Intermix's other businesses include Web sites with names like grab.com and flowgo.com, which offer games, cartoons and other entertainment.

The deal for Intermix comes immediately after the formation of Fox Interactive Media, a unit within News Corporation that will include Intermix as well as sites like foxsports.com, foxnews.com, and fox.com.

The addition of Intermix to News Corporation's Web operations will nearly double the company's Web traffic in the United States to 45 million unique monthly users. Mr. Murdoch said Intermix could grow at least another 50 percent in the American market.

In buying MySpace, the company is following Mr. Murdoch's recent edict that his managers get serious about the Internet.

"This particular group of sites would appeal to young people who are watching less television and reading fewer newspapers," Mr. Murdoch said. He added that the Fox Interactive unit was working on several other acquisitions, though nothing as large as this one.

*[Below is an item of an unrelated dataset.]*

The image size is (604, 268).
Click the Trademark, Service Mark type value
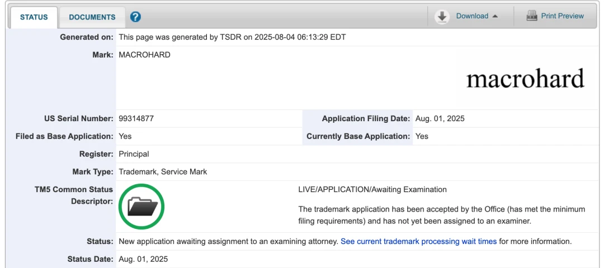point(163,171)
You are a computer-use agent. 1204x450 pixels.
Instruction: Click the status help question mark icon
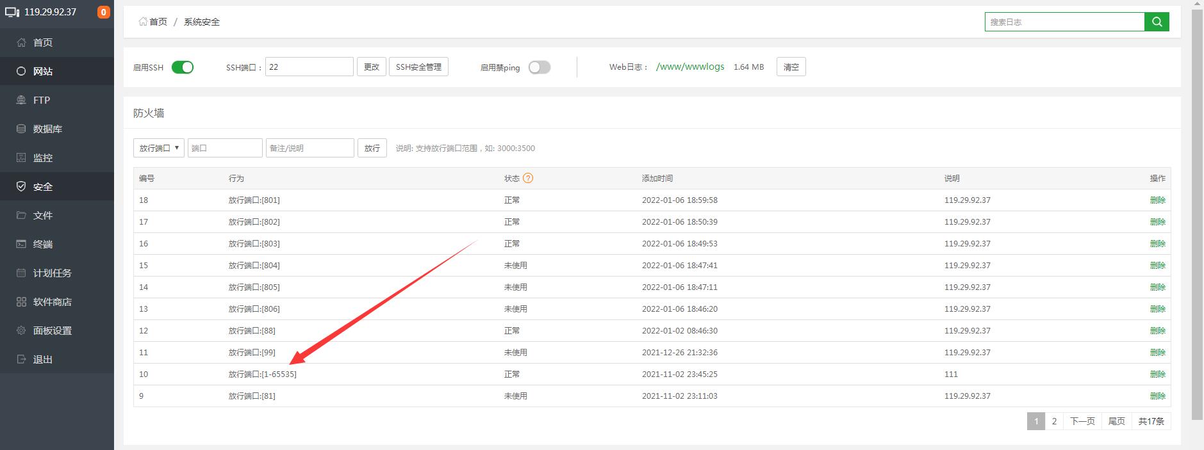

Intermix gained attention earlier this year when the New York attorney general's office filed a lawsuit accusing it of illegally planting spyware programs on the computers of people who visited its Web sites.

The company has since announced a preliminary settlement of $7.5 million.

News Corporation will pay $12 a share for Intermix, while Intermix said it would buy out minority partners who own 47 percent of MySpace.

Shares of Intermix closed at $10.72 Friday and rose 9.5 percent, or $1.02, yesterday.

MySpace was started in September 2003 by Chris DeWolfe, the chief executive, and Tom Anderson, its president.

Like other traditional news and entertainment companies, News Corporation has had a mixed experience in trying to extend its businesses online.

Part of MySpace's success has come at the expense of similarly conceived Web sites like Friendster, where the number of users has increased rapidly but then declined.

Mr. Tinker argued that MySpace has achieved a level of popularity and critical mass that will be difficult for rivals - including social networking services from online giants like Yahoo, Google and Microsoft - to beat.

Intermix reported earnings of $4.5 million on revenue of $78.9 million in the quarter ended March 31, in contrast to a loss of $12.4 million on revenue of $57.3 million in the period a year earlier.

The agreement is scheduled to close in the fourth quarter. Both Mr. DeWolfe and Intermix's chief executive, Richard Rosenblatt, are expected to stay in their positions.